Naquela manhã, a mãe parecia mais
preocupada. A menina aprendera a identificar os sinais. A mãe, calada, passava
a mão, seguidamente, na nuca e depois na testa. Como se quisesse tirar dali
alguma ideia, uma solução... Além disso, a menina sabia que não tinham nada
para acabar com aquela fome que lhe roía por dentro, já àquela hora da manhã.
Como ela gostaria de poder ajudar, resolver todos os problemas da mãe... Se
pudesse tirar das páginas da revista todas aquelas comidas gostosas, para ela e
os irmãos... Talvez sua mãe sorrisse... Ficava tão bonita quando sorria!...
Ela ouve a voz do irmão mais velho:
- Mãe, tô com fome...
A mãe não responde, não tem o que
responder. A menina sente raiva do
irmão. Será que ele não percebe o desespero, a angústia da mãe? Ela permanece ali no canto brincando com o
irmãozinho, enquanto observa a mãe.
De repente, a mãe se aproxima, pega
o filho menor enganchando-o no quadril e diz aos outros dois:
- Vocês peguem os dois paus do varal e
venham atrás de mim. A mãe sai,
rapidamente, com os dois filhos atrás tentando acompanhar seus passos. Depois
de algum tempo eles param e a mãe entrega o menor à filha, dizendo-lhe:
- Você fique aqui tomando conta
do seu irmão.
- O que a senhora vai fazer?
- Ali tem um pé de abóbora. Vou ver se acho alguma. Menino, pegue o pau
para me ajudar, diz ela dirigindo-se
ao filho mais velho.
- Eu não quero ajudar, tô com
medo de cobra. Olha o tamanho do
capim...
- Se não ajudar não come. A menina
ouve aquilo e pergunta:
- Mãe, eu tô ajudando, posso comer a
parte dele?
- Olha lá mãe, ela tá me insultando...diz o filho mais velho,
quase chorando.
-Todo mundo vai comer. Mas tem que ajudar, diz a mãe, apaziguadora, enquanto
vai cutucando o capim meloso para afugentar alguma cobra ou outro animal que
pudesse molestar a ela ou ao filho.
- Achei, grita a mãe, mostrando aos
filhos uma abóbora verdinha!
A filha olha, primeiro, o rosto da
mãe. A mãe está sorrindo! Vê seu rosto iluminar-se de felicidade e, então, a
menina sente vontade de abraçar aquela abóbora! Junto a esse sentimento vem a
alegria por saber que logo vão comer coisa. Aproxima-se da mãe e diz:
- Ô mãe, essa abóbora com arroz vai
ficar uma delícia, não vai, mãe?
- A gente come a abóbora
hoje. Outro dia, a gente come o arroz,
responde a mãe, enquanto voltam apressadamente. No caminho encontram o avô que
está indo para o sítio onde trabalha.
- Onde ocês tava, pergunta o avô?
- Nós fomos procurar uma abóbora, no pé que eu tinha visto, outro dia. Olha ela aqui, responde a mãe, mostrando a abóbora.

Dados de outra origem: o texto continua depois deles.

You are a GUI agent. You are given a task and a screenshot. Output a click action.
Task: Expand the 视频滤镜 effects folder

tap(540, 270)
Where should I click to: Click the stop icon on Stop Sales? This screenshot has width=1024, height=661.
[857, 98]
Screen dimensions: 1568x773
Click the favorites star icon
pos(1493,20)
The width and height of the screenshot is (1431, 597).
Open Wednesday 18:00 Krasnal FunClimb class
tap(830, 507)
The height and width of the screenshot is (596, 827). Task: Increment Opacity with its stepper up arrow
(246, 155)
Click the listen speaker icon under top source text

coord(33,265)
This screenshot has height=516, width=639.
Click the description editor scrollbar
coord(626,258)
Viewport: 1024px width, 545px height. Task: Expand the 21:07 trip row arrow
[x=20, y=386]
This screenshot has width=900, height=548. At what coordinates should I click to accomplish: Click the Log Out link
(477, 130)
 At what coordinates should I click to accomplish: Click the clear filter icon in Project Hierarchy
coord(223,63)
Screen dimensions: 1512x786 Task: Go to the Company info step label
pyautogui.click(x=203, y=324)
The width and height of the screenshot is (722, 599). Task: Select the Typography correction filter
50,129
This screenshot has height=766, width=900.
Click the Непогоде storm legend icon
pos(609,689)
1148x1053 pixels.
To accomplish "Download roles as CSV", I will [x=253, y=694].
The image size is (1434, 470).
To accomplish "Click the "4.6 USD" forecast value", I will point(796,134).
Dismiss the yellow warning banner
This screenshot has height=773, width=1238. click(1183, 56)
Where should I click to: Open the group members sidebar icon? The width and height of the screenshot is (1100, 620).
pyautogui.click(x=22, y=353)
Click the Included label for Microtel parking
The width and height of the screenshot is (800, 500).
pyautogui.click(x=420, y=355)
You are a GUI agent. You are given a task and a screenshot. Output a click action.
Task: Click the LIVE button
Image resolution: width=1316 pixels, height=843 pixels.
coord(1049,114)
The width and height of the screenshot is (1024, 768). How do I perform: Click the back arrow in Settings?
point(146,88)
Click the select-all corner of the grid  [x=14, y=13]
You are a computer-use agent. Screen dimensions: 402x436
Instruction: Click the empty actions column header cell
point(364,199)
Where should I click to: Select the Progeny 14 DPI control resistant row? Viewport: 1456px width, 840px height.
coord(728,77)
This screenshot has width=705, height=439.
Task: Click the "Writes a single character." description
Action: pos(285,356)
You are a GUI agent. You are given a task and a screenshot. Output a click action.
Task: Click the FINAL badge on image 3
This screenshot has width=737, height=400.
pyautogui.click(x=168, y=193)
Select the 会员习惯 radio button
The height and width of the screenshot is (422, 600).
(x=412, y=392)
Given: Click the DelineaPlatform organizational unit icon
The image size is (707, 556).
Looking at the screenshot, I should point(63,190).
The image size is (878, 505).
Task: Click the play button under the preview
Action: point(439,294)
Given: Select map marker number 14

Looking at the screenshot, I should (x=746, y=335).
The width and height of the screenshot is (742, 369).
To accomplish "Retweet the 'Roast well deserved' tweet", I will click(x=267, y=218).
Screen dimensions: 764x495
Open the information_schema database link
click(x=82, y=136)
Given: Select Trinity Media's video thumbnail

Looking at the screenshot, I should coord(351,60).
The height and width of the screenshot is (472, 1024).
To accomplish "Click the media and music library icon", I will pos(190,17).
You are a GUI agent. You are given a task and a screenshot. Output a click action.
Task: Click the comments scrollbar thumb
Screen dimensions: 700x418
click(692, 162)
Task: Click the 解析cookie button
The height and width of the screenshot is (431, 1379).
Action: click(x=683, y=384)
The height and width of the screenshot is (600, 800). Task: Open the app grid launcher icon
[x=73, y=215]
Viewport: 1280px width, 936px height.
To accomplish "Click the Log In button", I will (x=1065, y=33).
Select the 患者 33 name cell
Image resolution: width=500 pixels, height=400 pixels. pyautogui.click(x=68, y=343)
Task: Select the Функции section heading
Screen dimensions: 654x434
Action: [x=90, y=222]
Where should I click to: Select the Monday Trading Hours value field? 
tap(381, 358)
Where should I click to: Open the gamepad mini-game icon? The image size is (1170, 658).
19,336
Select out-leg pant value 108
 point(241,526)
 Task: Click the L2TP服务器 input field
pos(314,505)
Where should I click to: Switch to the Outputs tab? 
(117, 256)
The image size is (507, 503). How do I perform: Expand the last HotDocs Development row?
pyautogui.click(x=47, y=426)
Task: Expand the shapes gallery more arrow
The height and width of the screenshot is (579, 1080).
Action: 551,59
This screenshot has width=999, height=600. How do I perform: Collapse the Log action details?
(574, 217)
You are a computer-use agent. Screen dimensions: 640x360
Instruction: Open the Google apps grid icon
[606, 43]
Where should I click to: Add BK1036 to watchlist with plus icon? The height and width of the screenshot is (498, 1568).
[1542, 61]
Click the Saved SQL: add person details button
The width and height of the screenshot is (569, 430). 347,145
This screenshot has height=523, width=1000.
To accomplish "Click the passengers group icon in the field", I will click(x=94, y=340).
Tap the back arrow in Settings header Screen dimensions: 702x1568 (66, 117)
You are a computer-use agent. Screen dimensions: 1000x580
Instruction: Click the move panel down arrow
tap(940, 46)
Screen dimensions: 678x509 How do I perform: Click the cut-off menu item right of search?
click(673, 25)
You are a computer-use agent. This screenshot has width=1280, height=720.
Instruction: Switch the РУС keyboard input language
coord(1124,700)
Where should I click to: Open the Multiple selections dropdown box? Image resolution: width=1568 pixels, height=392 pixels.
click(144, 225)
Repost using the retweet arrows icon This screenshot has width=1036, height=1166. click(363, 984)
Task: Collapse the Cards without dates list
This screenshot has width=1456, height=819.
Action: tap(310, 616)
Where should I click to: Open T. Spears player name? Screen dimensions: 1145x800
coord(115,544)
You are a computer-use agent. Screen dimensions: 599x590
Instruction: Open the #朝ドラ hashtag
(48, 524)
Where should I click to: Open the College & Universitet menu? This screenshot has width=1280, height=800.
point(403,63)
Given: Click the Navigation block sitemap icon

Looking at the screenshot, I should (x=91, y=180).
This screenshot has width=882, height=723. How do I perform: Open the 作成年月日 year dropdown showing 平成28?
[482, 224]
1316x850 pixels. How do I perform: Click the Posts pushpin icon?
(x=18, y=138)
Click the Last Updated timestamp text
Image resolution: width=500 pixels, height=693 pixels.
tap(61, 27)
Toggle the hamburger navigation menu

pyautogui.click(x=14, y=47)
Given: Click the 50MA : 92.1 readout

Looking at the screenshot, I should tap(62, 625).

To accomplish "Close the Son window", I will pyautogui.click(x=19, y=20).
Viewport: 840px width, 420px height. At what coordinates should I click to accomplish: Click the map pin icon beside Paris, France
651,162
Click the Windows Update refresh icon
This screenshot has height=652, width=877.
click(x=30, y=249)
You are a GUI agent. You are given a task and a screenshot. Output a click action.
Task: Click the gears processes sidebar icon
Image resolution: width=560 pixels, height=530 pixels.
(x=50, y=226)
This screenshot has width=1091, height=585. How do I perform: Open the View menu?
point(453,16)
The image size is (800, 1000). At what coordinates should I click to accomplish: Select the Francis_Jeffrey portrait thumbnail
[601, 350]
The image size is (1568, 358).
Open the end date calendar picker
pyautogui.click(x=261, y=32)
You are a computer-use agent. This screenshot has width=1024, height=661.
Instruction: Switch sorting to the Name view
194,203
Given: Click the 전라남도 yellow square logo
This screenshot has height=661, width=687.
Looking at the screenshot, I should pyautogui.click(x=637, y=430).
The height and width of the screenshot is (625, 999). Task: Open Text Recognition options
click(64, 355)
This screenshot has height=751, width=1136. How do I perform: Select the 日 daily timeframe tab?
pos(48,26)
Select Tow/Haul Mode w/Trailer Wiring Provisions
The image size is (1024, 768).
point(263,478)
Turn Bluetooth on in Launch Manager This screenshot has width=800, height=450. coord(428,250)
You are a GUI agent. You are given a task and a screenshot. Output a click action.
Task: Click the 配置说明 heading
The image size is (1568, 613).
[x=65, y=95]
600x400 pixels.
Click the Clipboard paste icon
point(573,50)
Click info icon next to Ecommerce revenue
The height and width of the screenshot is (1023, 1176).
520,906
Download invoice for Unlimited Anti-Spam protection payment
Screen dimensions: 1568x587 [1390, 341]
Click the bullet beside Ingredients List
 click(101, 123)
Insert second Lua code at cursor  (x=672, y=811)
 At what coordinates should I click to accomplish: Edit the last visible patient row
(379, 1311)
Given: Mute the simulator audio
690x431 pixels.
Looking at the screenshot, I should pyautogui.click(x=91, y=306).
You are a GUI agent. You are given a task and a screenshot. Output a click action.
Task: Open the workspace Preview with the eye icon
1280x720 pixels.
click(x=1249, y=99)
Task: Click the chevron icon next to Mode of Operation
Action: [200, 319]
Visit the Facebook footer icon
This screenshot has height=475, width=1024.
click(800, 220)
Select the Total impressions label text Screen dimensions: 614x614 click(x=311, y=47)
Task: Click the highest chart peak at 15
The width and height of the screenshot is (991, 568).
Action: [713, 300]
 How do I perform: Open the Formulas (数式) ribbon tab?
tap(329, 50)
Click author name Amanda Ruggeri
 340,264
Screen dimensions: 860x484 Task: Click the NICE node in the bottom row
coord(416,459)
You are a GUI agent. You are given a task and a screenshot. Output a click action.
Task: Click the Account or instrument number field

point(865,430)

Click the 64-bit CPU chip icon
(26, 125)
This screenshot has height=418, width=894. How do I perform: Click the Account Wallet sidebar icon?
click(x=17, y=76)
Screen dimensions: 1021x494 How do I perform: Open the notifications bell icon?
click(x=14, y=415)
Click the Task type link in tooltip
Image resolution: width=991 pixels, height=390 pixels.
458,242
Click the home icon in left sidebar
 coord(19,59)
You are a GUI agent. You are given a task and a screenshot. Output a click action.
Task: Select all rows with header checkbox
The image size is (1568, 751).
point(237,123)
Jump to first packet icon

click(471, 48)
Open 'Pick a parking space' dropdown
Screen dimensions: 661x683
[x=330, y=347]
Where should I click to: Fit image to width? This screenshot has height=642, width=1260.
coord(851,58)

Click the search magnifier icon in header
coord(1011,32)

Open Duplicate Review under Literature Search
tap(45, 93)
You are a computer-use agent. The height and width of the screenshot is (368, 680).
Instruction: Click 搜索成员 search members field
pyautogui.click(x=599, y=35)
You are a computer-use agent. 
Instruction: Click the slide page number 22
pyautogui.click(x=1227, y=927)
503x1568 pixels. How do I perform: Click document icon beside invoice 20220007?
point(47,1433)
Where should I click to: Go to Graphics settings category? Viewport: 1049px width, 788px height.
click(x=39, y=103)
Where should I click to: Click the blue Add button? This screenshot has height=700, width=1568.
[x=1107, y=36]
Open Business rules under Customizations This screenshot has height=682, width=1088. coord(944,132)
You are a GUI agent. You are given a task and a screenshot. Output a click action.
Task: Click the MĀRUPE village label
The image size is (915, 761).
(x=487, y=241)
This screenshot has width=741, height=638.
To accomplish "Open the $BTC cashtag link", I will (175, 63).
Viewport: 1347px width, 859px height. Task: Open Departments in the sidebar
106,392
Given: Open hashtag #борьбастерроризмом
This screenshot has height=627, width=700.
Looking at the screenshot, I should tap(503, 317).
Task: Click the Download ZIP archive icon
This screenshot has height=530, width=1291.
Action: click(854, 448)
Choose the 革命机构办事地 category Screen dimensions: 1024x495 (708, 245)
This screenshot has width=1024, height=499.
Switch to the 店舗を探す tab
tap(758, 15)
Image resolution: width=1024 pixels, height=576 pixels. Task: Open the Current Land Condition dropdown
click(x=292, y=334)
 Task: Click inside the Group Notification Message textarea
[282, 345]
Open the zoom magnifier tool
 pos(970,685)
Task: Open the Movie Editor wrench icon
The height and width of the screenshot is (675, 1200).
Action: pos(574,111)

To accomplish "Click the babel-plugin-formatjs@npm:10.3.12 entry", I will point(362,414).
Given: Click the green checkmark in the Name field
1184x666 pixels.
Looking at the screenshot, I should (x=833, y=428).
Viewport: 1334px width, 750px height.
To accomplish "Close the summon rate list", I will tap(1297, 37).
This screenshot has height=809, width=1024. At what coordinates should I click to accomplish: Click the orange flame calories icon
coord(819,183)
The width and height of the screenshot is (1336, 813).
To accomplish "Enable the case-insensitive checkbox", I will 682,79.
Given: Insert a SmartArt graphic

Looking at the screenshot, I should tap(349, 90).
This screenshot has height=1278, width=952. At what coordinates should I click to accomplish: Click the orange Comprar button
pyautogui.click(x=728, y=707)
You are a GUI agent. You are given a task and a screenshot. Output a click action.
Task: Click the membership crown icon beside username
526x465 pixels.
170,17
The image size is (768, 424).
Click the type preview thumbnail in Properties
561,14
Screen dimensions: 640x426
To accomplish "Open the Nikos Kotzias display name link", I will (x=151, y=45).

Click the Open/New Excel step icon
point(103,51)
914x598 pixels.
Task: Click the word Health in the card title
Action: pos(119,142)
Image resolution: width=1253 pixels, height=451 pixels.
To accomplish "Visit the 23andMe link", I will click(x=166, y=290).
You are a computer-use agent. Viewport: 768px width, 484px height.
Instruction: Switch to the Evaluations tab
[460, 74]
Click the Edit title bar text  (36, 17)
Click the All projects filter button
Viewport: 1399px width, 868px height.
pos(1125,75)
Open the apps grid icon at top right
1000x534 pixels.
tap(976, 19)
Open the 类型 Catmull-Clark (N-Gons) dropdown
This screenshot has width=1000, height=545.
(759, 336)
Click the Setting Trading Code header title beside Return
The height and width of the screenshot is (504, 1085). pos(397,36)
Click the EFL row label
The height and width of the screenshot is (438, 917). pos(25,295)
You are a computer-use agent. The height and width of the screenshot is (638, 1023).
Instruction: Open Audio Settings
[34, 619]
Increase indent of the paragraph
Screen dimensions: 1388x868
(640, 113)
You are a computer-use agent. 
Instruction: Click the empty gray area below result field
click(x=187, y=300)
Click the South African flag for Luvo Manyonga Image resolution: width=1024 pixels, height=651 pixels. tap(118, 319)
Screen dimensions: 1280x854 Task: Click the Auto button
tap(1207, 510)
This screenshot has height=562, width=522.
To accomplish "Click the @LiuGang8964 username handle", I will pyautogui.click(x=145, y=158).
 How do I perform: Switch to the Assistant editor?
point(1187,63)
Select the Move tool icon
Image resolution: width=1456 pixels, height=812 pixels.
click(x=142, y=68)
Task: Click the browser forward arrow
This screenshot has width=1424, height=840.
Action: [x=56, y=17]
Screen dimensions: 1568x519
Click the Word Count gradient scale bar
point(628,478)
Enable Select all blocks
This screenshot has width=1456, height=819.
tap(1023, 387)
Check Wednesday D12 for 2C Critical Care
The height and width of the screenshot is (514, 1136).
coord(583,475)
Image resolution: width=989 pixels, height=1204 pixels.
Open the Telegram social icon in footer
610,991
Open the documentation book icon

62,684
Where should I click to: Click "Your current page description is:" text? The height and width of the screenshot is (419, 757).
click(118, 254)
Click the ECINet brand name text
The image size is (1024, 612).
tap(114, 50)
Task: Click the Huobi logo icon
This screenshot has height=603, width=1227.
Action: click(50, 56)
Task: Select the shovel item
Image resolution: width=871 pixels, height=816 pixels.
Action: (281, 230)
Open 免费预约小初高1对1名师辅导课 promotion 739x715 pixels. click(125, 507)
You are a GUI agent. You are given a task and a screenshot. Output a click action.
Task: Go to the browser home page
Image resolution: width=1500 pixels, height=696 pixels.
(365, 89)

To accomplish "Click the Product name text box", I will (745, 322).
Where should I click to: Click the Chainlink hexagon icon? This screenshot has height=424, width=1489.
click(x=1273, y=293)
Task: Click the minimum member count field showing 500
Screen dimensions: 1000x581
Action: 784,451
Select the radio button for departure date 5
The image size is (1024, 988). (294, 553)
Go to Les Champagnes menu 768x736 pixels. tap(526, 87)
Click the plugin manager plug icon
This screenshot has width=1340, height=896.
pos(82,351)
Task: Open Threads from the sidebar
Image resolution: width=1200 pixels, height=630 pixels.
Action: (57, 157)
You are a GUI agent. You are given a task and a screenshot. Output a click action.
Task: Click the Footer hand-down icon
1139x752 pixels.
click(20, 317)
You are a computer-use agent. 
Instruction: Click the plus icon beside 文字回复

- Ô minha filha, isso não é abóbora, é uma cabaça, diz o avô.
- Não fala isso não, pai, nós não temos nada para comer. Oh, meu Deus,
desespera-se a mãe!
Nesse
momento , a menina sente tudo de uma vez, como se estivesse em um redemoinho. E
agora, como vão fazer? Percebe a decepção, o sofrimento da mãe. Queria inverter
os papeis, pegá-la no colo, acalmá-la... Como num sonho ouve a voz do avô...
- Espia aqui, filha. Tô levando o farelo pros pintinhos do patrão. Você pega um pouco, coa e apura o fubá.
Daí faz um fubá suado. Vai dar para
matar a fome.
A
menina ouve aquilo num misto de alegria e tristeza. No seu coração ela jura pra
si mesma:
- Um dia eu vou crescer, vou
trabalhar, e então nunca mais vamos sentir fome.
Pará de Minas, 26 de maio de 2010
Lécia Freitas
Esse texto, eu escrevi para um trabalho na faculdade, e relata uma passagem da minha vida. Foi uma época muito difícil, graças a Deus passou. Hoje, nos esforçamos para sermos felizes, apesar das marcas, profundas, principalmente na menina. Quem sabe algum dia consigamos esquecer.